Need help with Ubuntu on PI 4

Hello everyone,

I joined the forum today. Coming to look for help with MATE on PI 4. Complete noob. Well not completely... I was using the ODROID XU4 computer for about 2 years with Armbian OS. I couldn't get Ubuntu to work well on it. So I settled for Armbian which did the job as a server, but as a desktop I couldn't get it to be a great experience. Then the USB3 ports on the XU4 died, and after some research I found that this was a common problem with the XU4 and I wasn't thrilled with the idea of getting a replacement. Well it seems like the moon and the stars were perfectly aligned for me to find that the PI 4 computer is available, with equal/better processing power to XU4 when it's overclocked, and Ubuntu is available for it. And there is a whole community of PI users helping each other. I am immediately sold.

Now I got everything up and running. But I ran into some minor issues, only the kind of issues that a newbie would have.

This is the image I used:

ubuntu-20.04-preinstalled-server-arm64+raspi.img.xz

I was trying to follow this guy on youtube doing a temperature test and I found out that my Ubuntu MATE image for PI 4 doesn't come with some raspberry pi tools such as rpi-eeprom-update (for firmware updates) and vcgencmd (for hardware sensor access). The official raspberry pi OS "Raspbian" has those tools but I don't want to use Raspbian. Can I add raspi tools to Ubuntu?

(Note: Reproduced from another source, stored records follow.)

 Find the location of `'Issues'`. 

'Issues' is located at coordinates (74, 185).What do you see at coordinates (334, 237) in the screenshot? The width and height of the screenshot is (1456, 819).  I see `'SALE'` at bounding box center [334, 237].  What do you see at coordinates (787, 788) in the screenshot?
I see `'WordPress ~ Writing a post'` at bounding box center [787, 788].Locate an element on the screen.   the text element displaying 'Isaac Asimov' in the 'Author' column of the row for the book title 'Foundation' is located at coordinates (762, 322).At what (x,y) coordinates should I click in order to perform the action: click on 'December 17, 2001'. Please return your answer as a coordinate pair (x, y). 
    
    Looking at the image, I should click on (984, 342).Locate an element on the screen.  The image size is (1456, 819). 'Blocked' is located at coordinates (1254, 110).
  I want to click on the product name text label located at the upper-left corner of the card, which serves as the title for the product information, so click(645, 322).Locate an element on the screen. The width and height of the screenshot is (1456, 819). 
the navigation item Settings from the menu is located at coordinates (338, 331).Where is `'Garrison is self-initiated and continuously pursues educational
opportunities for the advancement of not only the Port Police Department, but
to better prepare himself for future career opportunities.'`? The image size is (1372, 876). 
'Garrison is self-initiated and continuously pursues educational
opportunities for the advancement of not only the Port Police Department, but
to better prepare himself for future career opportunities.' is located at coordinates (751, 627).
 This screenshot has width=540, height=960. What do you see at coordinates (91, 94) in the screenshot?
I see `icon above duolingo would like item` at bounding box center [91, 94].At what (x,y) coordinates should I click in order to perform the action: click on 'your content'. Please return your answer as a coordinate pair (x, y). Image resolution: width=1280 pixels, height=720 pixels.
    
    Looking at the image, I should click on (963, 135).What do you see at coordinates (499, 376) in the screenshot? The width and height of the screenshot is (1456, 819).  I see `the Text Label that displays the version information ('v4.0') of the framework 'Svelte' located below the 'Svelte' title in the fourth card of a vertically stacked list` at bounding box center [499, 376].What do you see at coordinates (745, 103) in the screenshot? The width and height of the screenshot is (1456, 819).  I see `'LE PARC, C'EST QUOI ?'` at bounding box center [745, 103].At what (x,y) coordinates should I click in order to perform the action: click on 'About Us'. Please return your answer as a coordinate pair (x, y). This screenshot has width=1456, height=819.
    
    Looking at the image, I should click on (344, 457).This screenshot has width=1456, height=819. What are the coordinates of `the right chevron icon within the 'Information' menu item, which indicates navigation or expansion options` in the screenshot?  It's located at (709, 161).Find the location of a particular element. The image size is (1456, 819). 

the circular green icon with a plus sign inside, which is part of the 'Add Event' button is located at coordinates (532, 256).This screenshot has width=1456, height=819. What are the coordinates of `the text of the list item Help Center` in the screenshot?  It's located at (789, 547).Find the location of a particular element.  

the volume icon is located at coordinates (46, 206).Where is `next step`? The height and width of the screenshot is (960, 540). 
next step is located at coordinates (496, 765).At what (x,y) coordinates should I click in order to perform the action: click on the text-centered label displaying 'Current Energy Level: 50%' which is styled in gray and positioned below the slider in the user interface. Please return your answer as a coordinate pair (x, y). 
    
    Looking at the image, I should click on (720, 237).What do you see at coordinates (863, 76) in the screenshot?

I tried putting this line in /etc/apt/sources.list:

deb http://raspbian.raspberrypi.org/raspbian/ buster main contrib non-free rpi

But this is the kind of error I get:

N: Skipping acquire of configured file 'main/binary-arm64/Packages' as repository 'http://raspbian.raspberrypi.org/raspbian buster InRelease' doesn't support architecture 'arm64'

Because, obviously I did the wrong thing which was to copy the line from someone elses' settings that I found online. And try as hard as I could, the answer to whether I could download rpi tools to Ubuntu was not resolved through google search. Is there is a kind or wise soul out there to point me in the right direction, I would be most grateful. If it can't be done, then I will want to find some equivalent tools. Specifically I want to be able to record / plot the temperature sensors.

Hi Terry,

I guess this can help you :

Hi olek,

Thanks for the info. I had looked through that thread and I have used desktopify. But I don't see the solution.

There does not appear to be an authoritative answer on availability of rpi-eeprom-update for Ubuntu 20.04.

Please take note of James Chambers's comment from his GitHub:

Ahh yes the new bootloader firmware utility.

This utility is only available on Raspbian at the moment. I think mostly nobody dares to risk bricking everyone's Pis because if you look at the source code at GitHub - raspberrypi/rpi-eeprom: Installation scripts and binaries for the Raspberry Pi 4 and Raspberry Pi 5 bootloader EEPROMs it makes extensive use of the /opt/vc tools (some of which are not open source). The 64 bit build of these tools is known to be partially incomplete and poorly tested. I build the absolute latest vc tools in this image but I wouldn't trust them to perform this update correctly.

Right now no distro has dared to include this utility and I definitely wouldn't be the first because I would never put all of your Pis at risk like that. If something goes wrong when using this utility you can brick the Pi.

I have written extensively about this utility here: Raspberry Pi 4/400 EEPROM Firmware Update/Recovery Guide

The most important thing to understand is that the rpi-eeprom bootloader updates are permanent. Reformatting your SD card won't affect them as they are actually flashed onto a special EEPROM chip inside the Pi. This means that if you have a spare SD card or just install Raspbian and then install the bootloader updates you can install anything you want after that.

I actually keep a spare SD card with Raspbian on it just to safely flash these updates.

The following command displays the temperature in centigrade * 1000

cat /sys/class/thermal/thermal_zone0/temp

I use the following script

#!/bin/bash
Temp=$(cat /sys/class/thermal/thermal_zone0/temp)
echo $(( $Temp / 1000))"°C"

in the "command" option in the panel to continually display the temperature.

frank,

Thank you for the info. The comments from James explain a lot. Also it helps to illustrate the challenges that a dev will face when porting to pi 4. I'm truly appreciative that it has come this far.